Jack: Yes, seriously!
Jack: Look, my uncle was a walking fucking Typhoid Mary of 4chan bigotry and I was a stupid kid who thought he was the coolest person alive just because he drove a fucking mustang
Jack: That’s NOT an excuse by the way.
Jack: What I said was my own damn fault, because I put my fucking asshole of an uncle over my best friend AND what my parents thought they’d taught me.
Jack: I’m sorry, I’ve BEEN sorry, and I’ve spent like a decade not bringing up the subject because I know you’re better off without me, but I still needed to say it. And I’m sorry it took me this long to mando up and come out with it.
The typing bubble popped up and disappeared a couple of times, so I started walking again. It finally dinged with a new message, and I stopped and sat down on a bench by a small fountain.
Bailey: Where is this coming from?
Bailey: You hurt me a lot, you get that, right?
Bailey: What do you want, Jack, to be friends again?
Jack: No! I mean, I’d love to, but that’s not why I messaged you
Jack: I just
Jack: I dunno, it needed to be said.
Bailey: …alright.
Bailey: Look, Jack.
Bailey: Maybe if we’d had this conversation back then things would be different.
Bailey: Apology accepted, but that’s all I’m promising.
Bailey: I’m really glad you’ve matured and owned up to your fuckup. I honestly, truly am.
Bailey: And I’m not saying we CAN’T try being friends again someday
Bailey: But it’s been thirteen years.
Bailey: We’re different people now.
I turned off the screen after that.
‘Matured’. ‘Different people’. Hah!
Everyone else grew up and turned into adults. I just got taller and more depressed. As far as I could tell, I hadn’t grown up since I was fourteen, besides getting different opinions. I was still the exact same person sans bigotry; I felt like a kid every time I was around grownups, even when they were technically younger than me. Yet another fucked up thing about me.

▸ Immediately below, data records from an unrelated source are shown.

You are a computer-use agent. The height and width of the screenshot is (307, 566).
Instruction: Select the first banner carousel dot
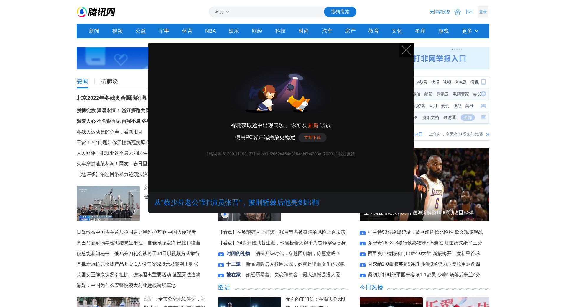click(x=452, y=49)
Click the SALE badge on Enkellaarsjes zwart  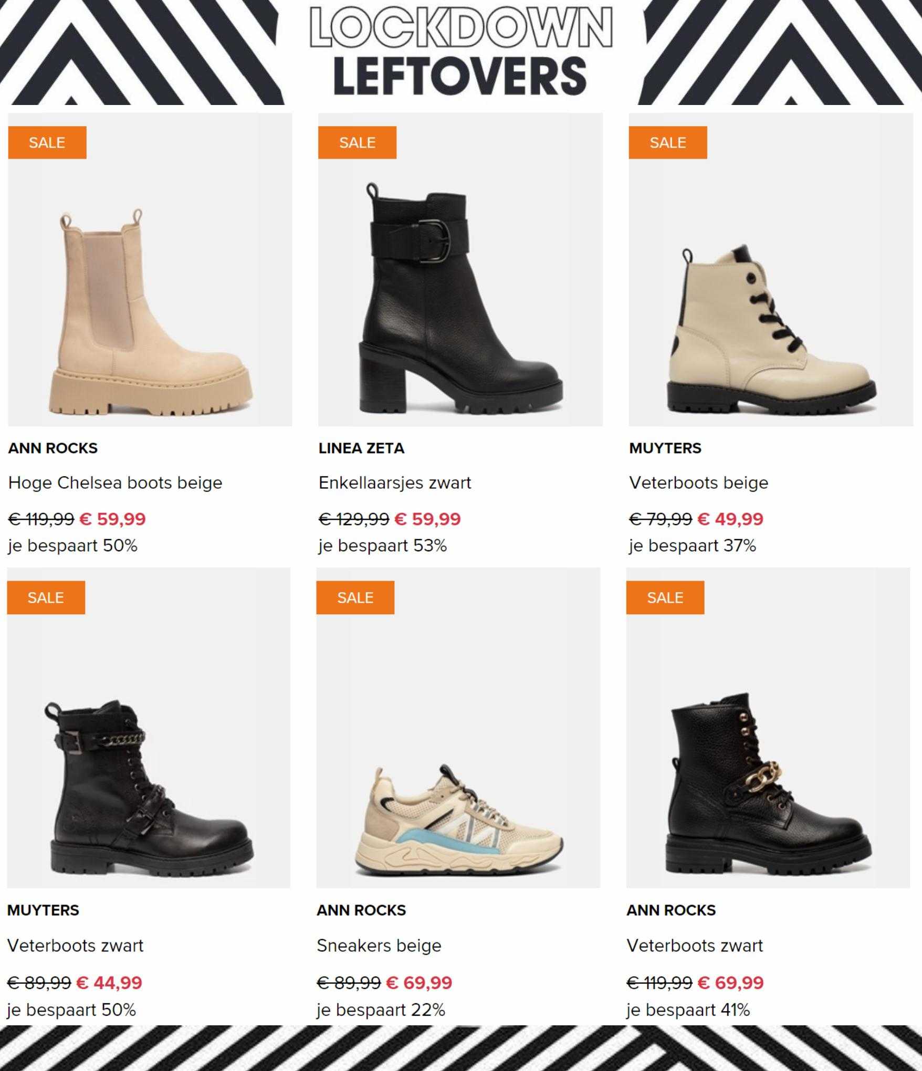[357, 142]
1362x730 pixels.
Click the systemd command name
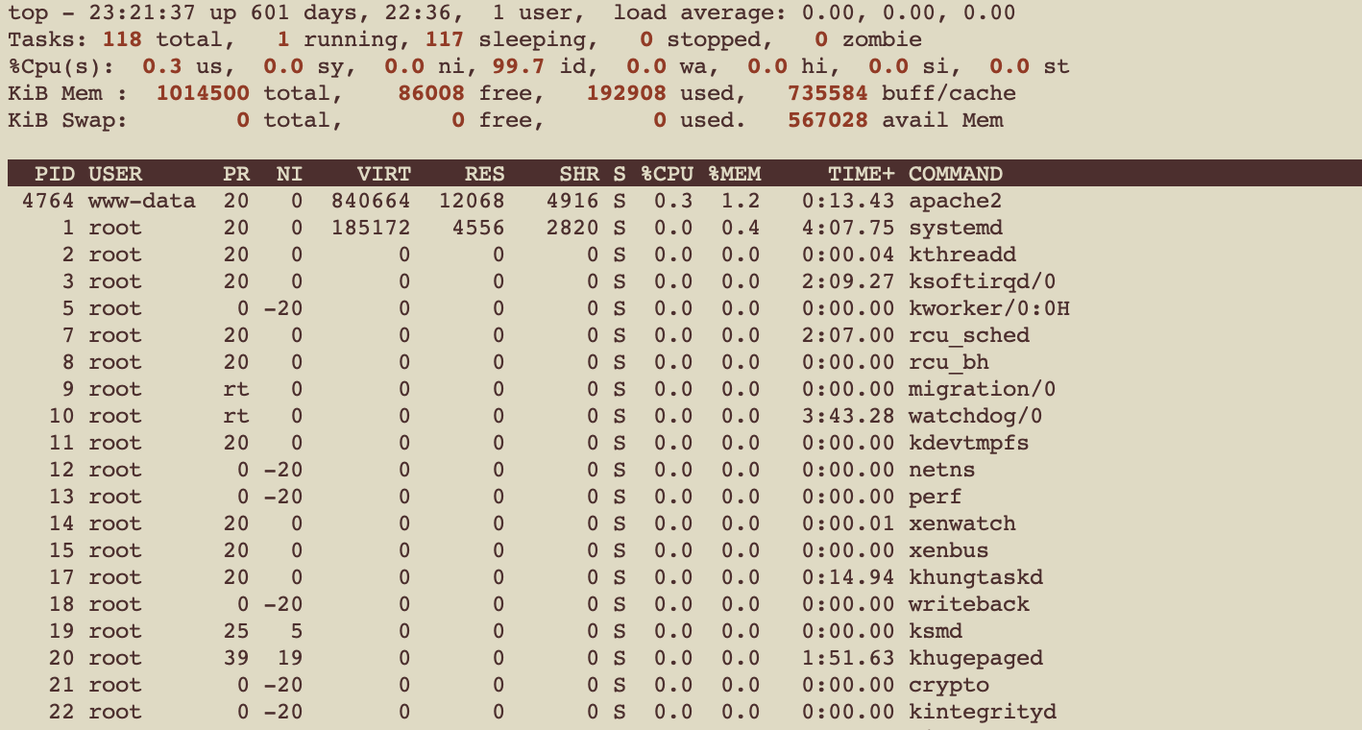point(956,228)
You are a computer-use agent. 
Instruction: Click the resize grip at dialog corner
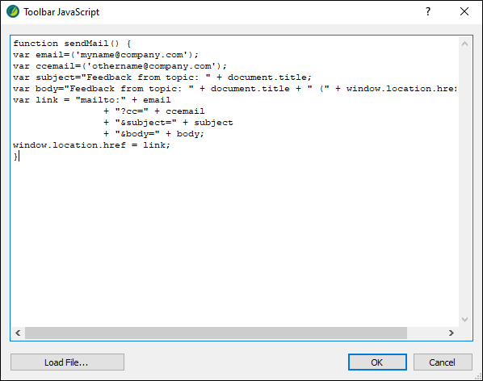[478, 376]
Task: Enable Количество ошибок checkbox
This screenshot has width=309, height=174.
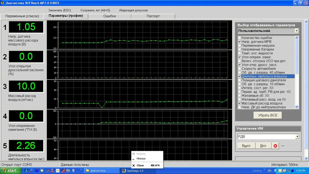Action: [239, 38]
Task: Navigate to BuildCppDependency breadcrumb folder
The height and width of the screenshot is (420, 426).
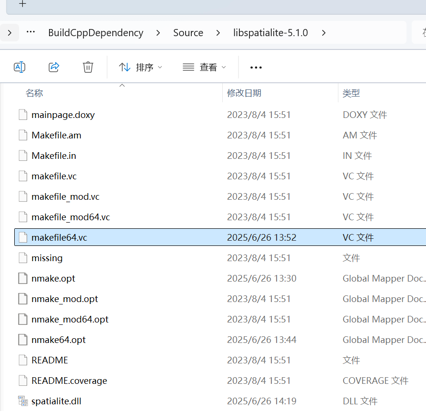Action: 96,33
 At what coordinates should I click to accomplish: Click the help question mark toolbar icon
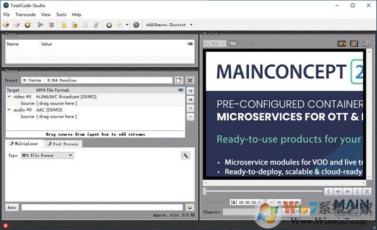pos(136,25)
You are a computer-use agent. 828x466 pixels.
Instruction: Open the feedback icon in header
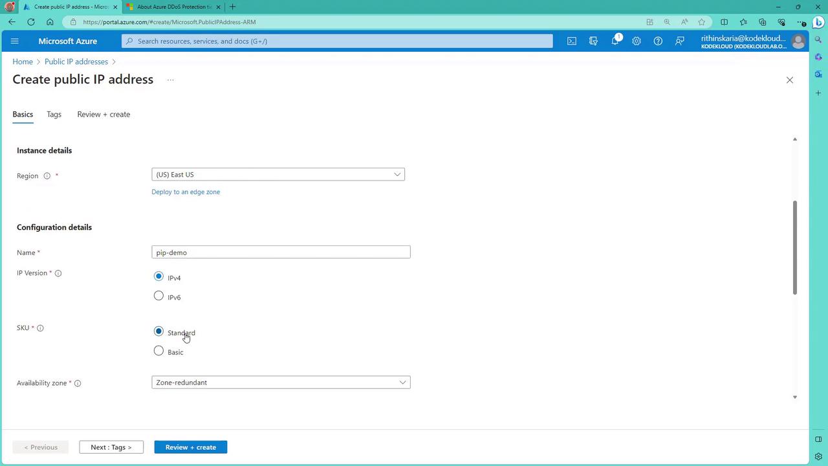680,41
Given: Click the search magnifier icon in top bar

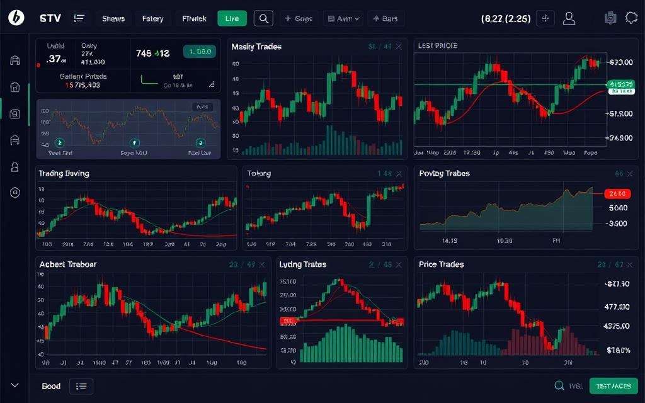Looking at the screenshot, I should pyautogui.click(x=263, y=18).
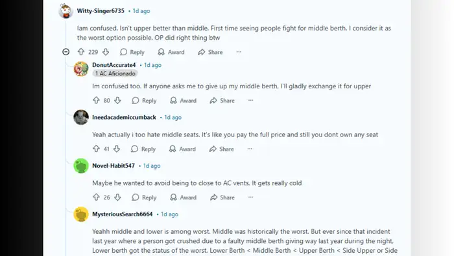Share Novel-Habit547's comment
Image resolution: width=454 pixels, height=256 pixels.
coord(222,197)
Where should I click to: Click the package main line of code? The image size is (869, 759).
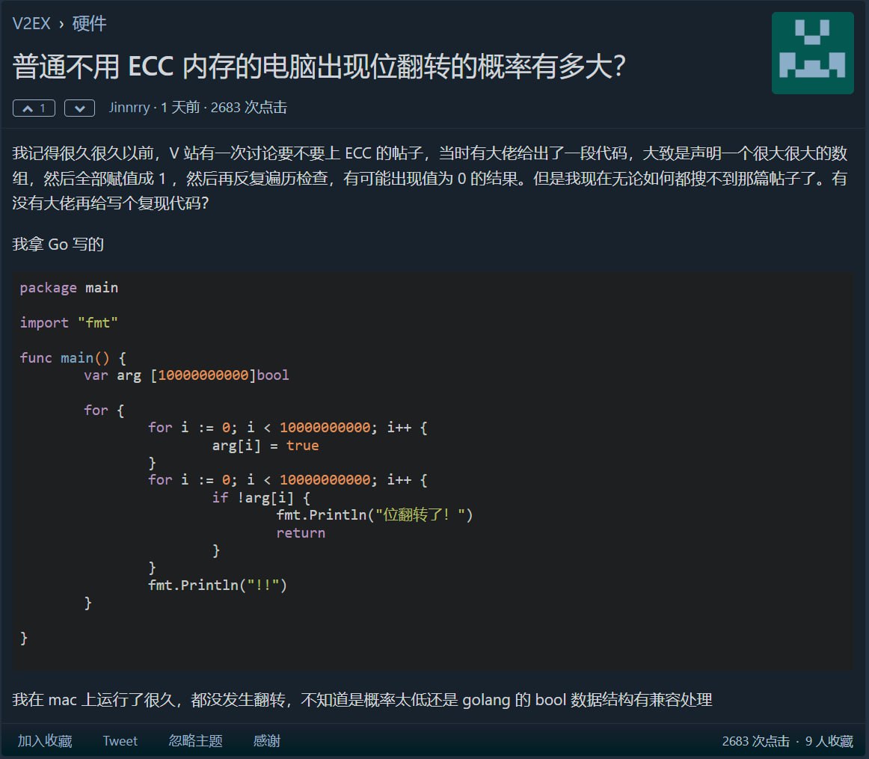tap(69, 287)
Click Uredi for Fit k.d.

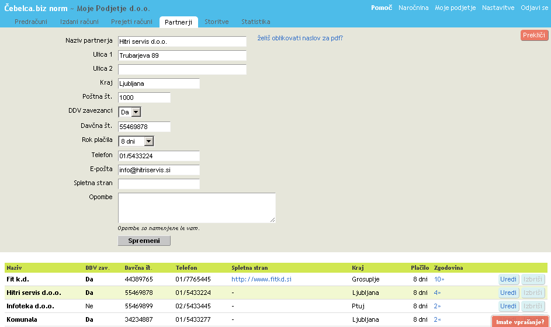coord(508,280)
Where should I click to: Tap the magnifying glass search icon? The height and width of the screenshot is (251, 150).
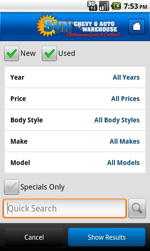pyautogui.click(x=137, y=208)
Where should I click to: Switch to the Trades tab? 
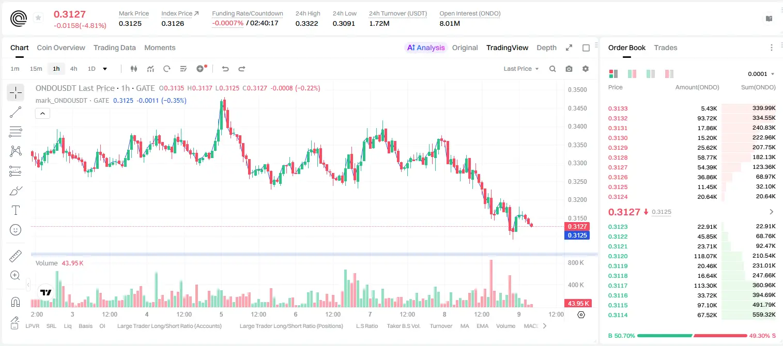(x=666, y=48)
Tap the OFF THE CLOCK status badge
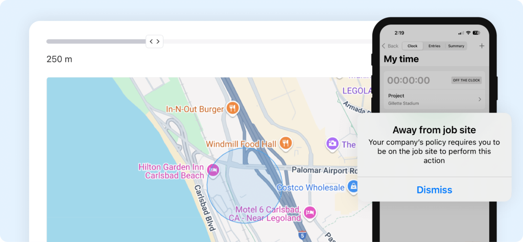The height and width of the screenshot is (242, 523). [466, 80]
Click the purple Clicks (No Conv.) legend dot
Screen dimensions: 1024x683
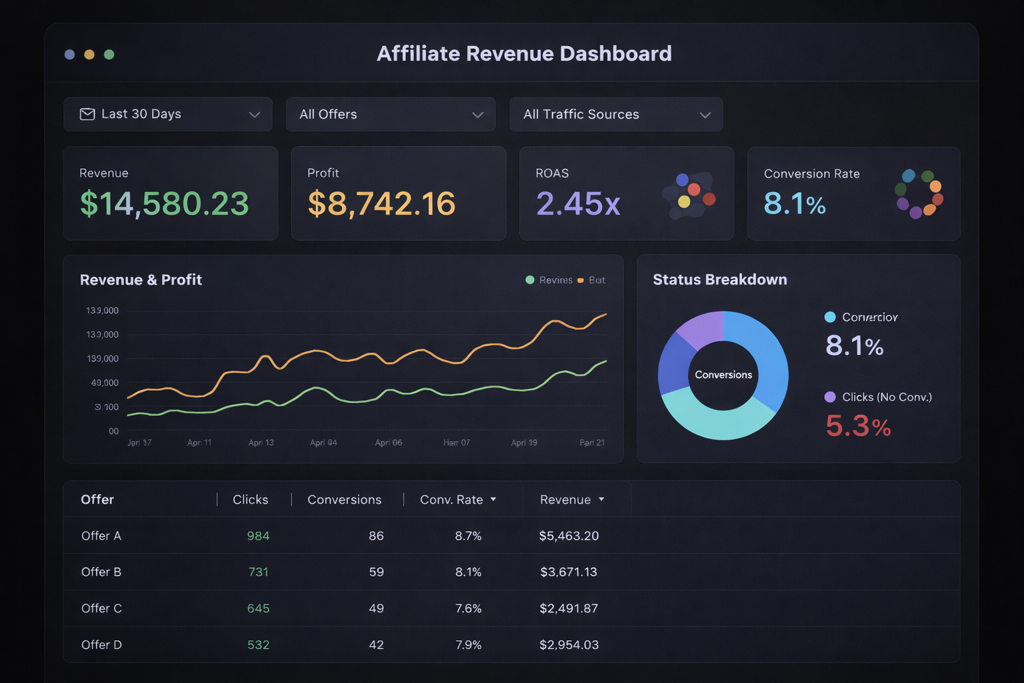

I shoved my phone in my pocket, and looked over to my right in the process.
The fountain was a weird bronzish cupid-looking thing, pouring water out of a jug into a basin carpeted with coins.
A wishing well, huh. Heh.
I wish it worked.
I dug through my pocket and pulled out a quarter, which was both the smallest denomination of change I possessed, and pretty much the extent of my fortune until payday. I held it out over the fountain, rubbing it between my thumb and index finger as I looked up at the sky, a few stars flickering despite the light pollution.
Something bright flashed – a shooting star.
And if that’s not a sign, what is?
I dropped the coin in as I watched the flash fade.
“I wish I could go back and fix whatever’s wrong with me,” I whispered.
Nothing happened, of course.
It’s all make-believe anyway.
I got up and headed toward home.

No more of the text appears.